Was aus den Liechtenstein-Konten wurde
Zumindest einen Teil des ihr zustehenden Betrags hat sich die Republik Österreich jedoch bereits gesichert: Den Rest der Buwog-Bestechungsgelder, der auf den Konten von Grasser und Meischberger in Liechtenstein noch übrig war. Bereits im Rahmen der Anklageerhebung hat die Staatsanwaltschaft beantragt, die Vermögenswerte „für verfallen zu erklären“. Das bedeutet, dass das mit Straftaten verdiente Geld der Republik zufällt.
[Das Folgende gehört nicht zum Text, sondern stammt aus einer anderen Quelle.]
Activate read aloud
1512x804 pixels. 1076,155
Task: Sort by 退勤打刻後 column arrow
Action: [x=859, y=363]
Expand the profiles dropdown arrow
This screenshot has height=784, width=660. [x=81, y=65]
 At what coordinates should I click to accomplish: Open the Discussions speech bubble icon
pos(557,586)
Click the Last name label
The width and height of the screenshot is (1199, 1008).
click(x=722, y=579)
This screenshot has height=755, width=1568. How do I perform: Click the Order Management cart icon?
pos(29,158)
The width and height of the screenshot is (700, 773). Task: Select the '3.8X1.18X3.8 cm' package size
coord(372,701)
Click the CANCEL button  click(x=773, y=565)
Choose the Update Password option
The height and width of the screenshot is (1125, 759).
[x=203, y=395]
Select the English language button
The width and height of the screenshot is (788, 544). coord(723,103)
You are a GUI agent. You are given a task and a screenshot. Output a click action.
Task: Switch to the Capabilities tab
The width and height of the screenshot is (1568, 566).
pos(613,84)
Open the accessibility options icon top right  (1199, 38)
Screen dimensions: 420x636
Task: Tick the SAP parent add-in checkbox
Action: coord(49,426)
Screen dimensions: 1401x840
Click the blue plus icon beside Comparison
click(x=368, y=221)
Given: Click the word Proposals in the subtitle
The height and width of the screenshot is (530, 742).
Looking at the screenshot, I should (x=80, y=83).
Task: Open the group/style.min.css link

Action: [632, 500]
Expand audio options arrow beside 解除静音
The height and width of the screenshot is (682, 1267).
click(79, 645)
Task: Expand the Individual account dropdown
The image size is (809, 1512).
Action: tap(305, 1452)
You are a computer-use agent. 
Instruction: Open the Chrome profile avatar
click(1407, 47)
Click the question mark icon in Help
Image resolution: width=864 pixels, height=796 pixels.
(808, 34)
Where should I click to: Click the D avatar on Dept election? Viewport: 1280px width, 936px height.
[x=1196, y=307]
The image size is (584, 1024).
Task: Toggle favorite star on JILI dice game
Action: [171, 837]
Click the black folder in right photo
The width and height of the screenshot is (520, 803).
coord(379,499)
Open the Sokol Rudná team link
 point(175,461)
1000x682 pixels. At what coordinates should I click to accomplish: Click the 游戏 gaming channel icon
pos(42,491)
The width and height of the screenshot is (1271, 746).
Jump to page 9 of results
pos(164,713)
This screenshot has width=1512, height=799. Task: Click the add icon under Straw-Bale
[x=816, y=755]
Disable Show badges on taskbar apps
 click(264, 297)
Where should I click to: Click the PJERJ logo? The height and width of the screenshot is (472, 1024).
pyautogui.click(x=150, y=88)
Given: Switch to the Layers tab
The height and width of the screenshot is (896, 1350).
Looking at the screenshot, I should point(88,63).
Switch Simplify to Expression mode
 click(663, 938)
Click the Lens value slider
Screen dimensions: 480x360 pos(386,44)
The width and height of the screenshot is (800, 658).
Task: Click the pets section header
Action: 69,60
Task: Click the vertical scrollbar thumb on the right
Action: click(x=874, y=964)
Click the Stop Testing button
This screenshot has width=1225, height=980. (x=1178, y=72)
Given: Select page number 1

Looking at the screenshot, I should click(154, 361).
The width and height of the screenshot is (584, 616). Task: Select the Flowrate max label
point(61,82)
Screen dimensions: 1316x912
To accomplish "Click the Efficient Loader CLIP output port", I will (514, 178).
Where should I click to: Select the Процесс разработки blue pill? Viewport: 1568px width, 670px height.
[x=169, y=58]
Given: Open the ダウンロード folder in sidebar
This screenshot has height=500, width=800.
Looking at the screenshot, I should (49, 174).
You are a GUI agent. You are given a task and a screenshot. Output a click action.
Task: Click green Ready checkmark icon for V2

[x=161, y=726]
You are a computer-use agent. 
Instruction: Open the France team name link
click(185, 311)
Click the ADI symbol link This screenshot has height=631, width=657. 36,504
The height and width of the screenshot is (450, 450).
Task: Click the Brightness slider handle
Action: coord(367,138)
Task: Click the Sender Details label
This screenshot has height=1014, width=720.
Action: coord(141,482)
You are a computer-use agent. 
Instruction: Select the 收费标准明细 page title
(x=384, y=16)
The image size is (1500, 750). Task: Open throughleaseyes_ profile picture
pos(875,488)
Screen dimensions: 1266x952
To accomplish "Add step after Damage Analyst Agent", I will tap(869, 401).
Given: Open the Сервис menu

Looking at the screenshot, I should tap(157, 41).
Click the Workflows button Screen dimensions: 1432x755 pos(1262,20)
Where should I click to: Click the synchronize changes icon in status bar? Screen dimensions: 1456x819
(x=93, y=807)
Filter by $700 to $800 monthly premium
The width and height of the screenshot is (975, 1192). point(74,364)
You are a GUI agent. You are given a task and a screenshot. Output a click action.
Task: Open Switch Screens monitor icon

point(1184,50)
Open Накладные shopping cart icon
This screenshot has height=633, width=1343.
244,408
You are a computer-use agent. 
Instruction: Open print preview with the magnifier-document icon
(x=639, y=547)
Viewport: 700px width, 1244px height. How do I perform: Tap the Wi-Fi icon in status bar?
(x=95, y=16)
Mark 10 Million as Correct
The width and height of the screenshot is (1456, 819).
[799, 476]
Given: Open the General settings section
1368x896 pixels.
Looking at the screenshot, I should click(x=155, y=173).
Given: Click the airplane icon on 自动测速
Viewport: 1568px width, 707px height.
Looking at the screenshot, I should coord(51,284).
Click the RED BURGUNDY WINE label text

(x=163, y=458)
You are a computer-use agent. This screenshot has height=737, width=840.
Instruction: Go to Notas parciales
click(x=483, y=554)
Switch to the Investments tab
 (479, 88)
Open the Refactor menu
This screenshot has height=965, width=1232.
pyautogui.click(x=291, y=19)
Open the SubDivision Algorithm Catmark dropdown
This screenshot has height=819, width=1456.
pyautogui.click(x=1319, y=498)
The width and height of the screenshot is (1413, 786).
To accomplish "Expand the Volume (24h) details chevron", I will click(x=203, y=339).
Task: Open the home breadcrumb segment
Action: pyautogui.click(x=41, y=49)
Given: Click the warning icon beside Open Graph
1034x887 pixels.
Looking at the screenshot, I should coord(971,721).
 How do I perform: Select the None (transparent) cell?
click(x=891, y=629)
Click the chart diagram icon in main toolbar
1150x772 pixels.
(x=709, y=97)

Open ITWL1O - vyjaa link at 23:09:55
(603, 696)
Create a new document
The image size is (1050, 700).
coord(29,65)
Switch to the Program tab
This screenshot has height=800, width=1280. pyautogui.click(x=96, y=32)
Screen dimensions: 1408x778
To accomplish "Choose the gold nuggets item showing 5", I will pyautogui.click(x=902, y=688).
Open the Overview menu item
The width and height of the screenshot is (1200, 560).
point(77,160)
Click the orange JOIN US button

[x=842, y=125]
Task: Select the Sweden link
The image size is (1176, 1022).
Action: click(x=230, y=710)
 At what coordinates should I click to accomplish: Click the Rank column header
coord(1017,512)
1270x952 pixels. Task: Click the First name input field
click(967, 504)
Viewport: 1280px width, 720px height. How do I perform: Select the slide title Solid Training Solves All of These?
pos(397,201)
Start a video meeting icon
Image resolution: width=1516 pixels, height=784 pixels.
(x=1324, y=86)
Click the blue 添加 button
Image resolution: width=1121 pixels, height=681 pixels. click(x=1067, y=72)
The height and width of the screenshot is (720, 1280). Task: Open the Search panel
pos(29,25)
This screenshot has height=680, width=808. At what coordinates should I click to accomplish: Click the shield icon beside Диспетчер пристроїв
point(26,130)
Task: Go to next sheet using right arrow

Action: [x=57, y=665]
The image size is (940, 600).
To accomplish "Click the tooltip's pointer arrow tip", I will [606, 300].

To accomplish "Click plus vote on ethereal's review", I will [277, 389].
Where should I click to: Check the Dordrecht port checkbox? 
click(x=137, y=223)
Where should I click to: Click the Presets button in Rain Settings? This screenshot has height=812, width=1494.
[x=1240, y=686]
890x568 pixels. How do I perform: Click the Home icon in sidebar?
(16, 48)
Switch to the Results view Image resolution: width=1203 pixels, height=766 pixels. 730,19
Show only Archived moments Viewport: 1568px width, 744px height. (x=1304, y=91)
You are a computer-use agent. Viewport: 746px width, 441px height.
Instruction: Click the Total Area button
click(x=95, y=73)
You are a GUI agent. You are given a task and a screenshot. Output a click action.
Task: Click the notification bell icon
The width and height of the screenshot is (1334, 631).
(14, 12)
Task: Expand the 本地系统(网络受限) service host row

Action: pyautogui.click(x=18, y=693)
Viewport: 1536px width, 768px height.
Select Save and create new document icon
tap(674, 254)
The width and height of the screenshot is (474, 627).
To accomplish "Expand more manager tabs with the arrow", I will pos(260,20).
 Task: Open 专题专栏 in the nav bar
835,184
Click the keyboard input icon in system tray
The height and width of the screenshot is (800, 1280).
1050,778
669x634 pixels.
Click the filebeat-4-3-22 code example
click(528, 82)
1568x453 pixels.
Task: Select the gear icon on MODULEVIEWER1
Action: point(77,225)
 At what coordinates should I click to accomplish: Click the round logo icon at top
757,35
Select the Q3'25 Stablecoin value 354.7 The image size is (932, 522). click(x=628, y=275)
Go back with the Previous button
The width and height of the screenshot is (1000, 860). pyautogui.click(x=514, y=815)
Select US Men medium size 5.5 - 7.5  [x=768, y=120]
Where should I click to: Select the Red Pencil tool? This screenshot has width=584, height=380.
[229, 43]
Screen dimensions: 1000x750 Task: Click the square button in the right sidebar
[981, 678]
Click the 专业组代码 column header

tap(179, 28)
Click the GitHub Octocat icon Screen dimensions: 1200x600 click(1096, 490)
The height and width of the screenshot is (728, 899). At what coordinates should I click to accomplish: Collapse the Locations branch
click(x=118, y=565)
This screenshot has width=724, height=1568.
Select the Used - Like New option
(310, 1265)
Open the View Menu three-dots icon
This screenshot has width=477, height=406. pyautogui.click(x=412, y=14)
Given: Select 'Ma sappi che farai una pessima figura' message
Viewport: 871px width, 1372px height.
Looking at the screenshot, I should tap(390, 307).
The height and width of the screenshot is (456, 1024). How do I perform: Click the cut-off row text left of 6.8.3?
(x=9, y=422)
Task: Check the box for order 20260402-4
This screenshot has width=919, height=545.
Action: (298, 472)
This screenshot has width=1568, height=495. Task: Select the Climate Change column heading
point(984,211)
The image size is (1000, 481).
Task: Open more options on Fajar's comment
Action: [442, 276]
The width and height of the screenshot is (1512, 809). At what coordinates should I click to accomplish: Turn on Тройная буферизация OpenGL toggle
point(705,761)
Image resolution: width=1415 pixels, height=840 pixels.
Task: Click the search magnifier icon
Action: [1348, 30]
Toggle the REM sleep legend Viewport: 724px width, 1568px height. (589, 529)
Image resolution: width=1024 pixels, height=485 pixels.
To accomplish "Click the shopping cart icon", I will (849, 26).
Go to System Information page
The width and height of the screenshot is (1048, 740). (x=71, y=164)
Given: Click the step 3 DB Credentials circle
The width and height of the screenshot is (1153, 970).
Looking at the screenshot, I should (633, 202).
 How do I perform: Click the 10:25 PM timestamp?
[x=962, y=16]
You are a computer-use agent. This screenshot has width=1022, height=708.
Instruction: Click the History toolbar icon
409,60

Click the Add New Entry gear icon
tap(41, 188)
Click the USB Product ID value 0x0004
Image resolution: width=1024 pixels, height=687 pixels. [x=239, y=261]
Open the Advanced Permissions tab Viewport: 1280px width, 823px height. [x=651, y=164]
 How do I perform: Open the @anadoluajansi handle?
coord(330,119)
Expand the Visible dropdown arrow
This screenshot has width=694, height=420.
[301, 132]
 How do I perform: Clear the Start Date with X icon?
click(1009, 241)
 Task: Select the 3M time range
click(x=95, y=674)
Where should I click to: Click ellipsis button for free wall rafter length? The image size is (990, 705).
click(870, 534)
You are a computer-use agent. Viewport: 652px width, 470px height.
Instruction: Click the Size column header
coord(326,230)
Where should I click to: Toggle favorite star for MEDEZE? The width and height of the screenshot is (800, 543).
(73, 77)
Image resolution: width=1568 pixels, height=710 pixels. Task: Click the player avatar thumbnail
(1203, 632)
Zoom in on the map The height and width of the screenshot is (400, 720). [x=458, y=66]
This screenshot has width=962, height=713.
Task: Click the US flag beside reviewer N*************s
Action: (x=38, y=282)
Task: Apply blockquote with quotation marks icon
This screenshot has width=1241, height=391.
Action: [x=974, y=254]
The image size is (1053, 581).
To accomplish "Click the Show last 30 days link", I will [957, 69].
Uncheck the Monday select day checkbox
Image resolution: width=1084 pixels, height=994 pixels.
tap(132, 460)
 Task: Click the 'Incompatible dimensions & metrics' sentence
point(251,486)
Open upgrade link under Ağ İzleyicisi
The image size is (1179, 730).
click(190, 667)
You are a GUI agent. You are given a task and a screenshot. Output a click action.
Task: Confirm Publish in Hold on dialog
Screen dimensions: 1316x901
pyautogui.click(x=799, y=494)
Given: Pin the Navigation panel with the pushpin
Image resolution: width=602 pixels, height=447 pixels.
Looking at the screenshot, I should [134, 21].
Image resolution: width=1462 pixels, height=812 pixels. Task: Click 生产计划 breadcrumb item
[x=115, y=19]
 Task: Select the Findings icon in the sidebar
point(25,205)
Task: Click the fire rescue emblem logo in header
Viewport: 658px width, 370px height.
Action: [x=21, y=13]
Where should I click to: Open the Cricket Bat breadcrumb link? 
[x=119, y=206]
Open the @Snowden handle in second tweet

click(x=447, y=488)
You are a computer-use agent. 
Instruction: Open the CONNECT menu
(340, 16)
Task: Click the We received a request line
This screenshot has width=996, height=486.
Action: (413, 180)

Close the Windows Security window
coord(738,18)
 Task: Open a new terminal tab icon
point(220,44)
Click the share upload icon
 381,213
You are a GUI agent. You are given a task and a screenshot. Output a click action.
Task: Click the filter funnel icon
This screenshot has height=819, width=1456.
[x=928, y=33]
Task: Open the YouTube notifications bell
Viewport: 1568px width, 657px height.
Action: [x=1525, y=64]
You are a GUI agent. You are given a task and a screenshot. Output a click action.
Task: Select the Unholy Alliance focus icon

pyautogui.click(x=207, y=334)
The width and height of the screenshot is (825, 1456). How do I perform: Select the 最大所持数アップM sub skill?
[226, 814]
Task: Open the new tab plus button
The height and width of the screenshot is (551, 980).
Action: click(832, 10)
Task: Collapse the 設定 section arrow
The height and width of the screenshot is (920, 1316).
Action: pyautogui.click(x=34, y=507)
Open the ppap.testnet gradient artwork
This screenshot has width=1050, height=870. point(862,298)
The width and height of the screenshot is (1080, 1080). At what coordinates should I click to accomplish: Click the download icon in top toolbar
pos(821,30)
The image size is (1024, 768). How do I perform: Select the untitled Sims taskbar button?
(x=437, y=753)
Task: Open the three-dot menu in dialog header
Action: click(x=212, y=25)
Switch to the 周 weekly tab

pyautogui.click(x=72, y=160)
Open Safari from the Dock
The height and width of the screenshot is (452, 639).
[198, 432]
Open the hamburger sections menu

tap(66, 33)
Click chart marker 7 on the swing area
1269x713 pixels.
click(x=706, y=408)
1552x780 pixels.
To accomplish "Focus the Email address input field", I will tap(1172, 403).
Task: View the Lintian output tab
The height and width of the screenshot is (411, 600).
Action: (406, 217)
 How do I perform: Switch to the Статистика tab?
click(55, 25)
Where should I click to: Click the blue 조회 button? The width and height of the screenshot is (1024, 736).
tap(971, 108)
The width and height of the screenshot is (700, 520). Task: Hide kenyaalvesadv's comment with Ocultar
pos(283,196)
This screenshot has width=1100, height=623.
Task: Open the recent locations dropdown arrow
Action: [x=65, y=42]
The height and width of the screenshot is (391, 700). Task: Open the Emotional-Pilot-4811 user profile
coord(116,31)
Zum Zeitpunkt der Anklage lagen dort 1.113.704 Euro, sowie 5.200 Aktien des Autokonzerns Magna International, 6.500 Aktien der US-Investmentbank Citigroup, 2.002 Aktien der C-Quadrat Investment AG und 223.421 Aktien der inzwischen abgewickelten Meinl International Power. Zieht man die aktuellen Börsenkurse heran, dann sind die Magna- und Citigroup-Papiere zusammen knapp 630.000 Euro wert. Die C-Quadrat-Aktionäre wurden im Zuge einer Übernahme im Jahr 2018 mit 60 Euro je Aktie abgefunden, aus diesem Titel sollten also 120.120 Euro erlöst worden sein. Die Meinl Power International wurde bereits 2017 aufgelöst. Schon ab 2009 wurden in mehreren Tranchen Barabfindungen ausbezahlt. Wie sich das konkret in Bezug auf diese Aktien ausgewirkt hat, ist unklar.
Fest steht: Sollte ein – bis heute verhandlungsunfähiger – mitangeklagter Immobilienmakler jemals vor Gericht müssen und verurteilt werden, so kämen zumindest nochmals 664.483 Euro von dessen mutmaßlichem Liechtenstein-Konto dazu. Man kann gespannt sein, ob die gesamte Zahlungsabwicklung nochmals 15 Jahre dauern wird.